There were a lot of great ideas and, to say it nicely, a lot of complete and utter BS. But eventually, two clear themes emerged.
- When it comes to something as personal as health, you need to prove your legitimacy on the BS spectrum. Your customers deserve products that work and seeing results is the only way to retain them in the long term.
- Most founders were seeking something that historically hasn’t existed in the VC landscape: a partner with true authority in the sector, who could provide tangible value and expertise and the ability (and desire) to validate their product’s efficacy to the market.

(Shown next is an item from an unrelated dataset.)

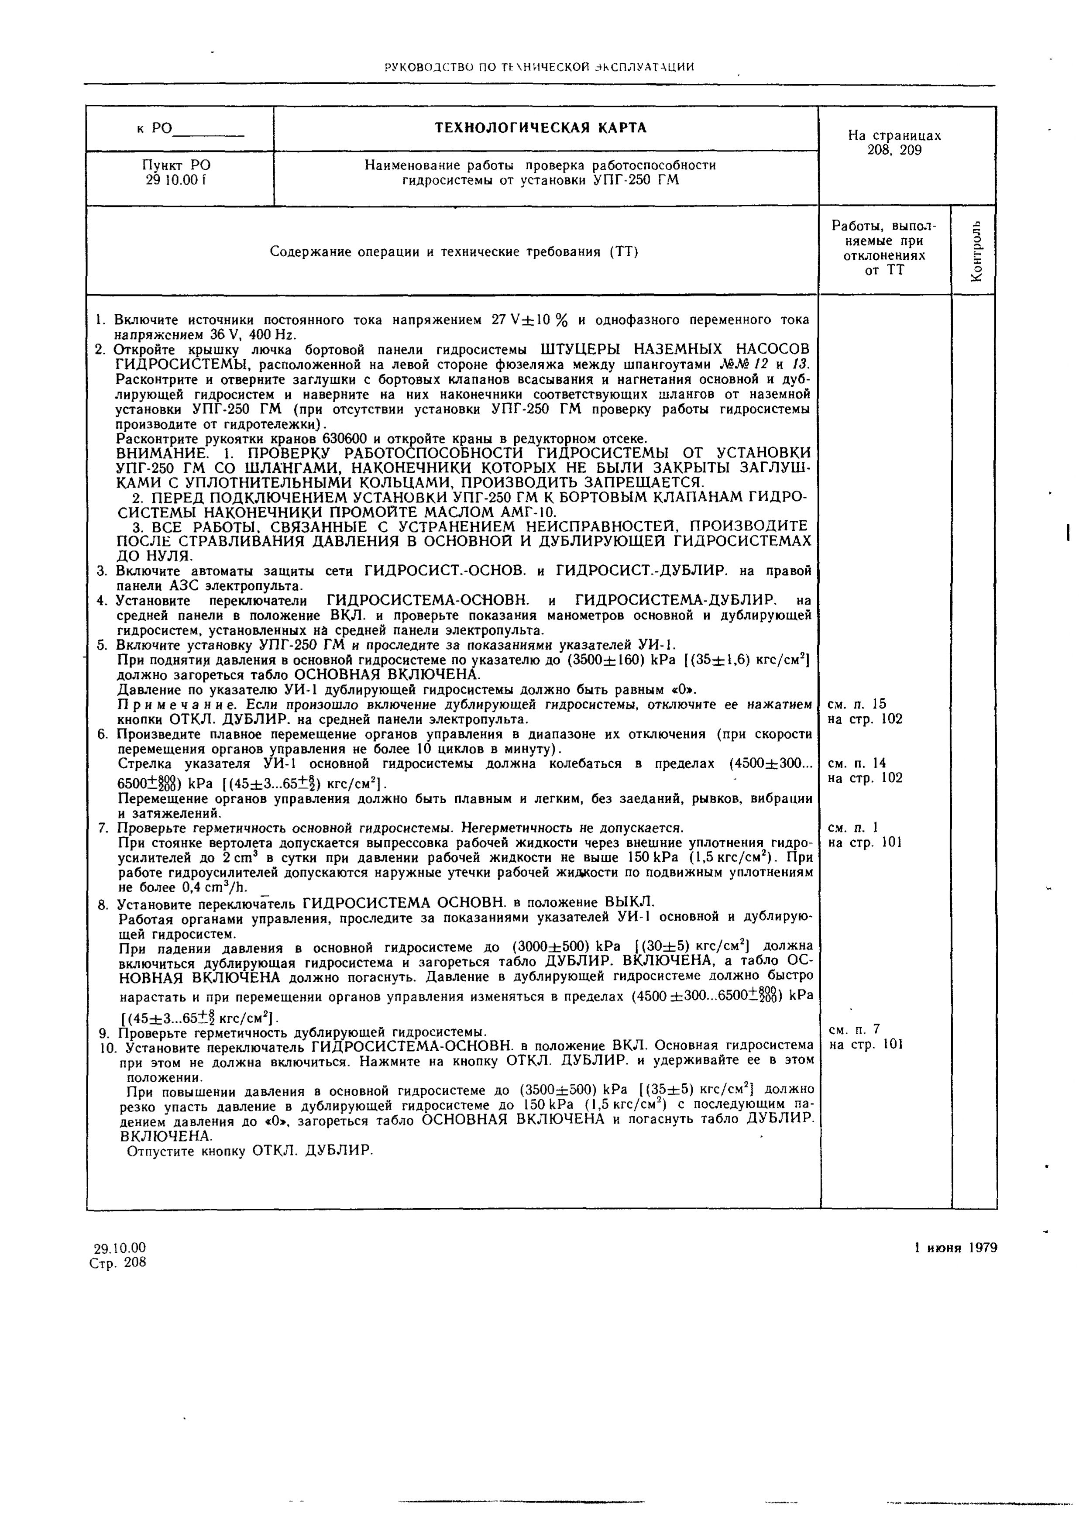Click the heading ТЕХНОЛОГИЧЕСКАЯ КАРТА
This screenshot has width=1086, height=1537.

This got me thinking, what does the future of the venture capital industry look like, how should the next generation of top-tier firms operate, and is there an opportunity to create an investment vehicle that brings more to the table?
To me, investing must go beyond talent, customer, and partner introductions. Especially in the early stages, founders need investors with a sophisticated understanding of the sector they are trying to disrupt and deep connections to the key players and distribution channels who can improve the trajectory of their business.
I’m so glad to say that this vision has come to life in Sapphire Sport, which is why I joined as a Partner in February. I was initially drawn to our LP base — the owners and investors of major sports franchises, entertainment groups and lifestyle brands, all of them leaders in the art of powerfully connecting their brands to their audiences but also humble enough to acknowledge that consumer technology is key towards reaching the next generation and maintaining that market leadership position.
Having grown up in and around sports, the idea of several dozen LPs who compete on the field collaborating in one venture fund was hard to believe. But they did – owners and investors from major U.S. sports franchises— NFL, MLB, NBA, WNBA, NHL, and MLS— , City Football Group, owners of English Premier League champions Manchester City; as well as strategic entertainment organizations, family offices and institutional investors. These LPs look to Sapphire Sport as their consumer tech insiders, to generate superior returns but also providing insights into next-generation, tested and scalable investment processes, highly relevant deal flow, actionable collaboration opportunities, and more. And for us, this partnership offers a sector-focused vantage point at a level higher than our peers, with an emphasis on media, gaming, e-commerce, and health & human performance.
And feedback from our founders tells us the model is working, “Very few investors, surprising as it may sound, have thought deeply about the opportunity spaces they map and model. They don’t get the difference between ‘trendy’ and a genuine ‘trend’…Sapphire Sport had thought deeply about the advantages and disadvantages of our space, the challenges and partnerships necessary for success (and necessary to avoid), and how they can leverage their network and LPs in order to maximise founder and company success,” explains Ryan Mullins, Founder & CEO of Aglet.
Not only do our LPs and their talent directly co-invest alongside us in funding rounds — most recently, Tonal in March and Overtime in April — but they actively seek relationships with our portfolio companies in order to stay on the cutting edge. The magnitude of consumers that this LP base touches is enormous, both online and IRL. What an opportunity that is to band together the world’s most innovative lifestyle brands and founders in order to shape the next generation for the better. It’s not sports tech; it’s about the entire consumer landscape.